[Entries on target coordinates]
— START —
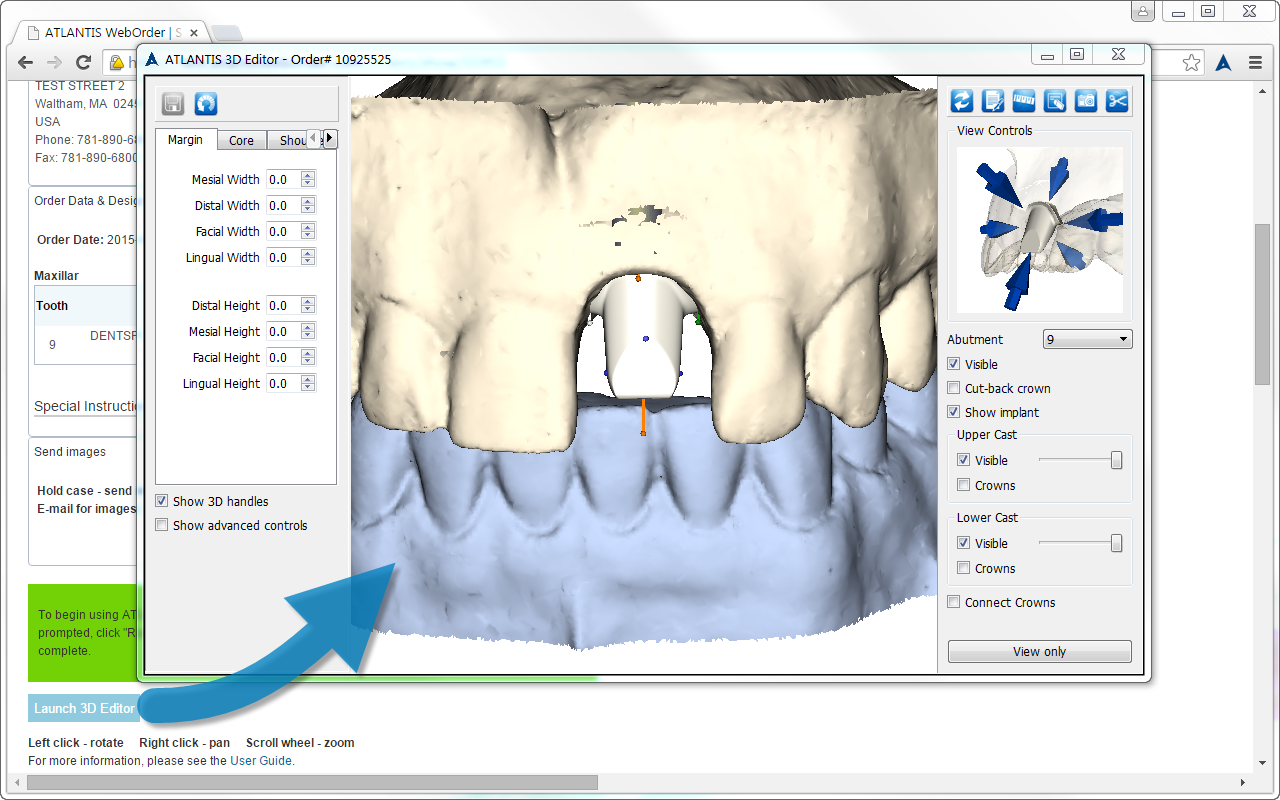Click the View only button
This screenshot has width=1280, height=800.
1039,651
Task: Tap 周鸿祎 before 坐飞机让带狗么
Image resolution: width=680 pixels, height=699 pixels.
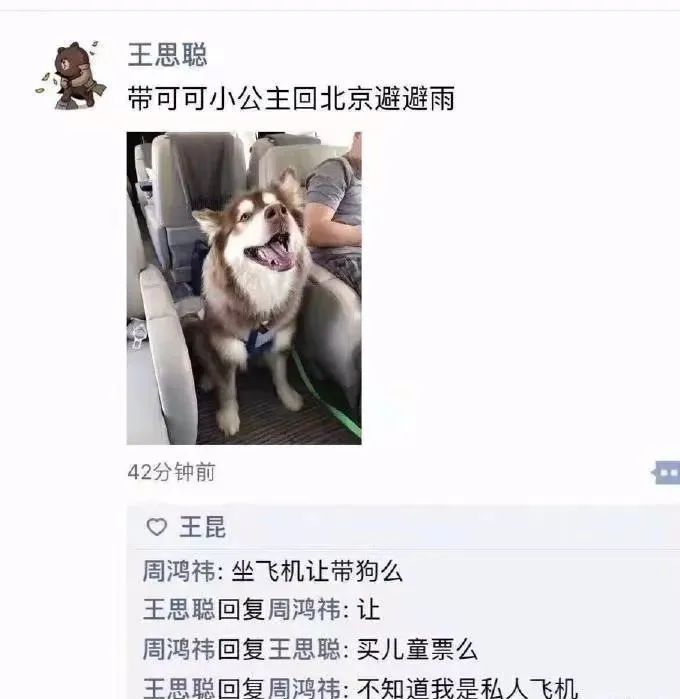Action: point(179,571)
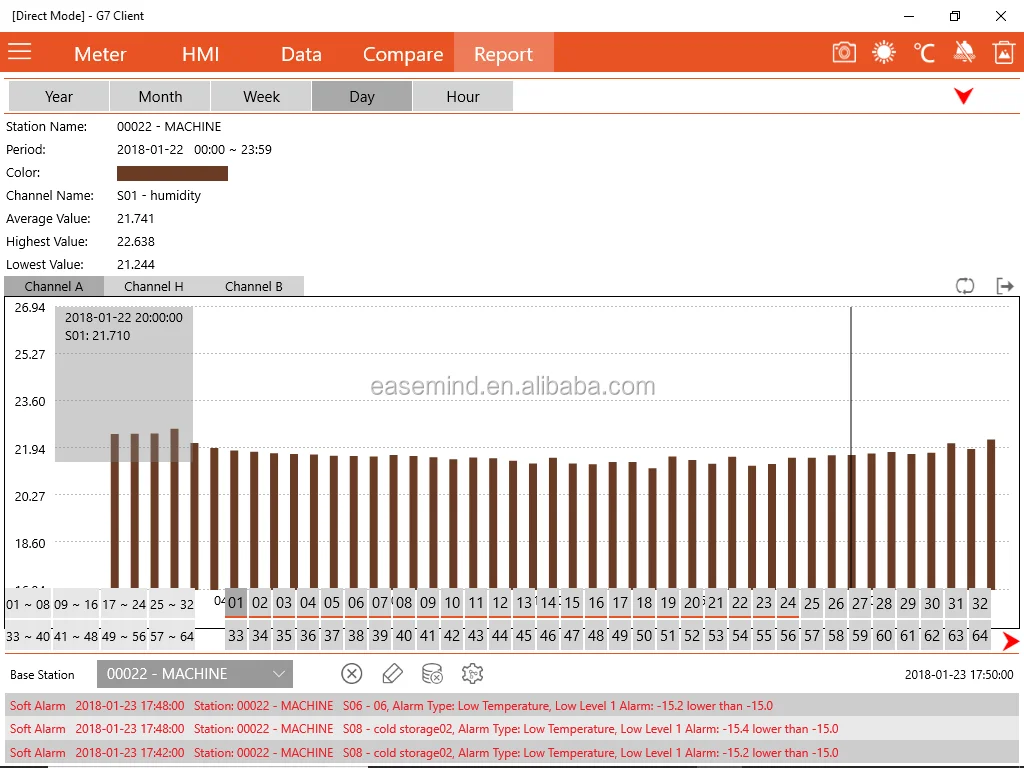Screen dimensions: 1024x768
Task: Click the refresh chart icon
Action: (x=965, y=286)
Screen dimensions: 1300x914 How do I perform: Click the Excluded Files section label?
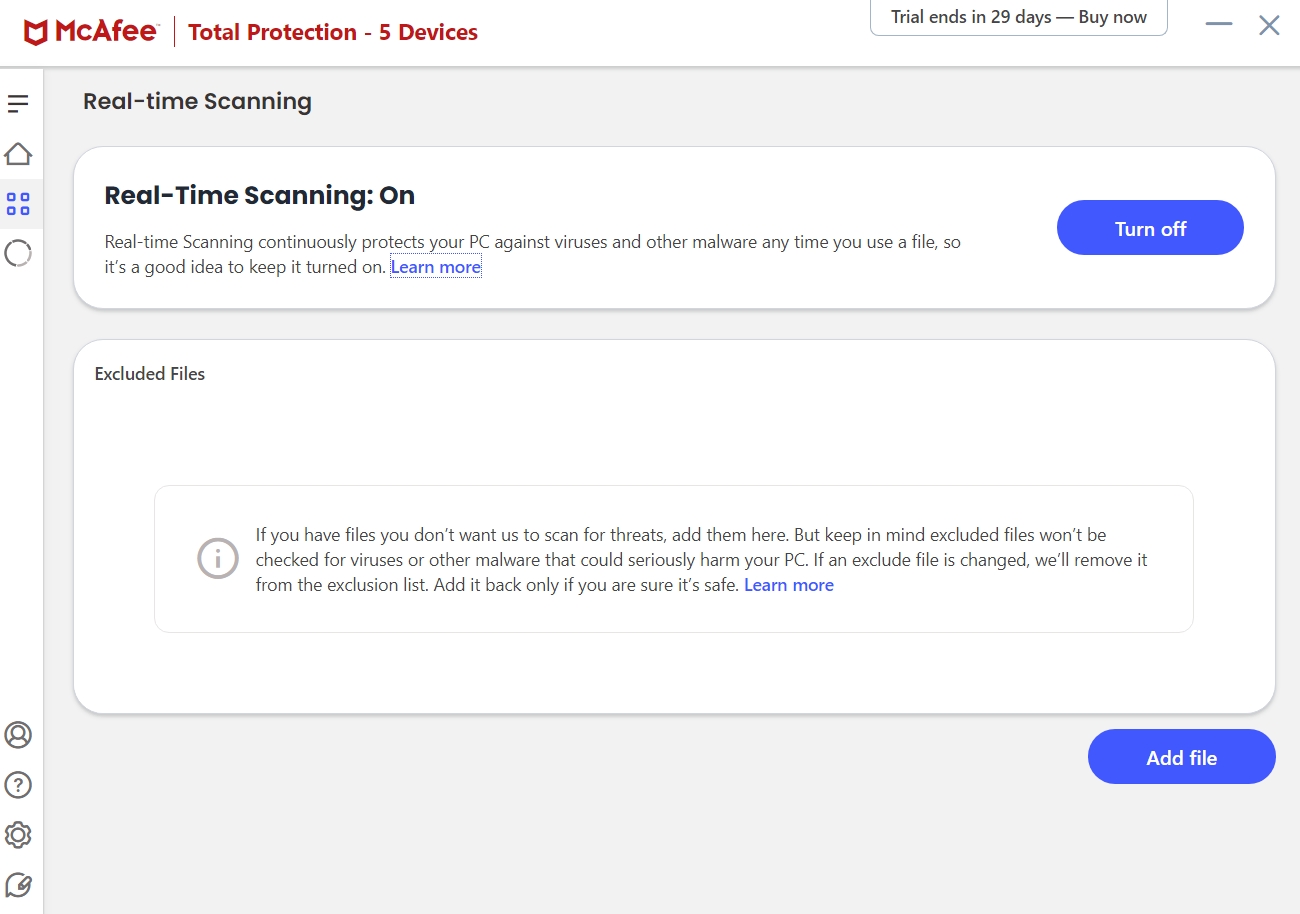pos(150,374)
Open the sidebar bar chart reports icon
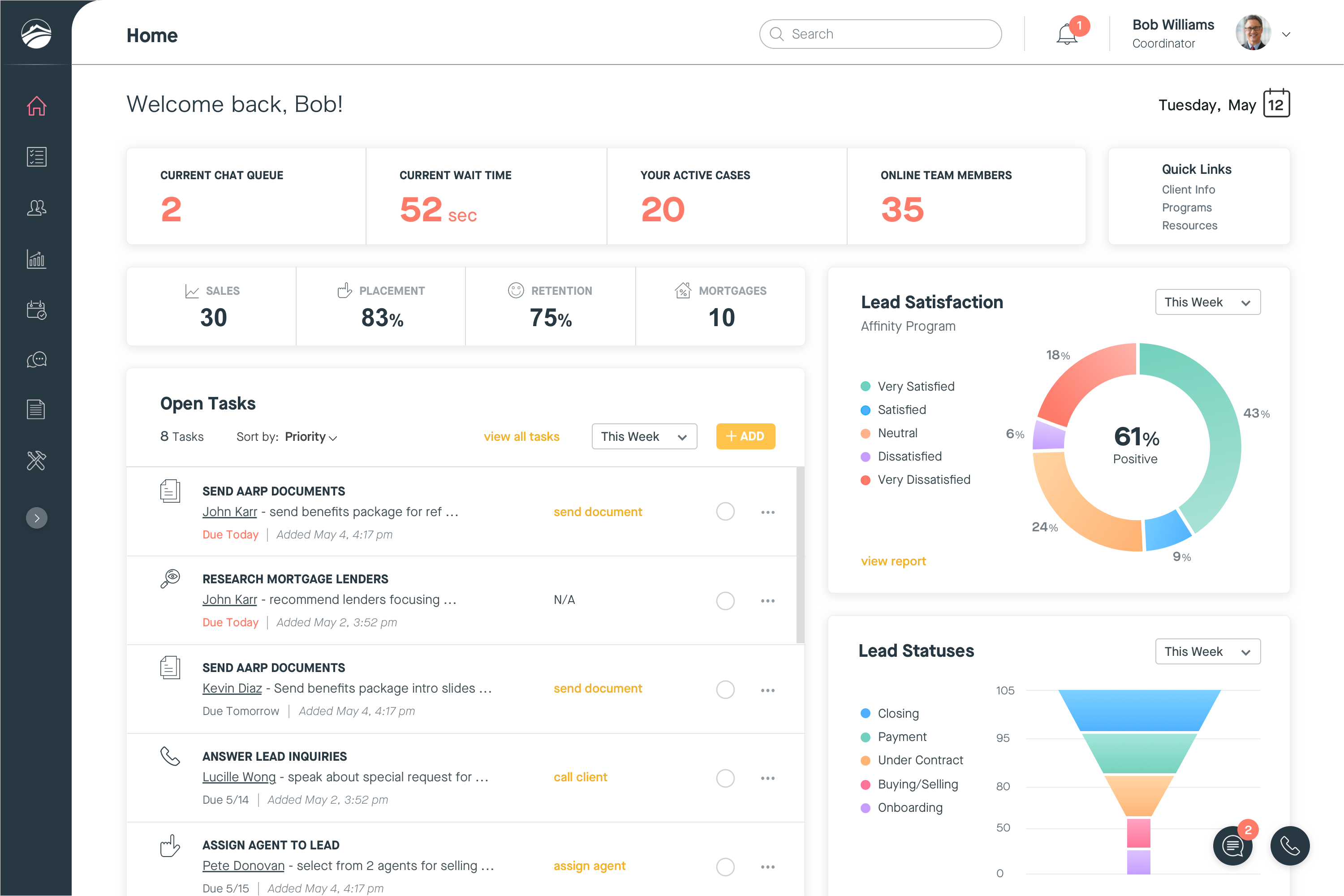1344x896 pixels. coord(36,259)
— END —
■ **Given task**
Rewrite everything from the line containing "Task: Tap 周鸿祎 before 坐飞机让带狗么" down to the end of the records, swapping "sidebar" for "side panel" and keeping all else unchanged. Leave the pictures out of your answer.

■ **Exercise result**
Task: Tap 周鸿祎 before 坐飞机让带狗么
Image resolution: width=680 pixels, height=699 pixels.
Action: point(179,571)
Screen dimensions: 1024x768
Task: Click the refresh chart icon
Action: (x=965, y=286)
Screen dimensions: 1300x914 How do I perform: Click the Excluded Files section label?
pos(150,374)
Open the side panel bar chart reports icon
1344x896 pixels. coord(36,259)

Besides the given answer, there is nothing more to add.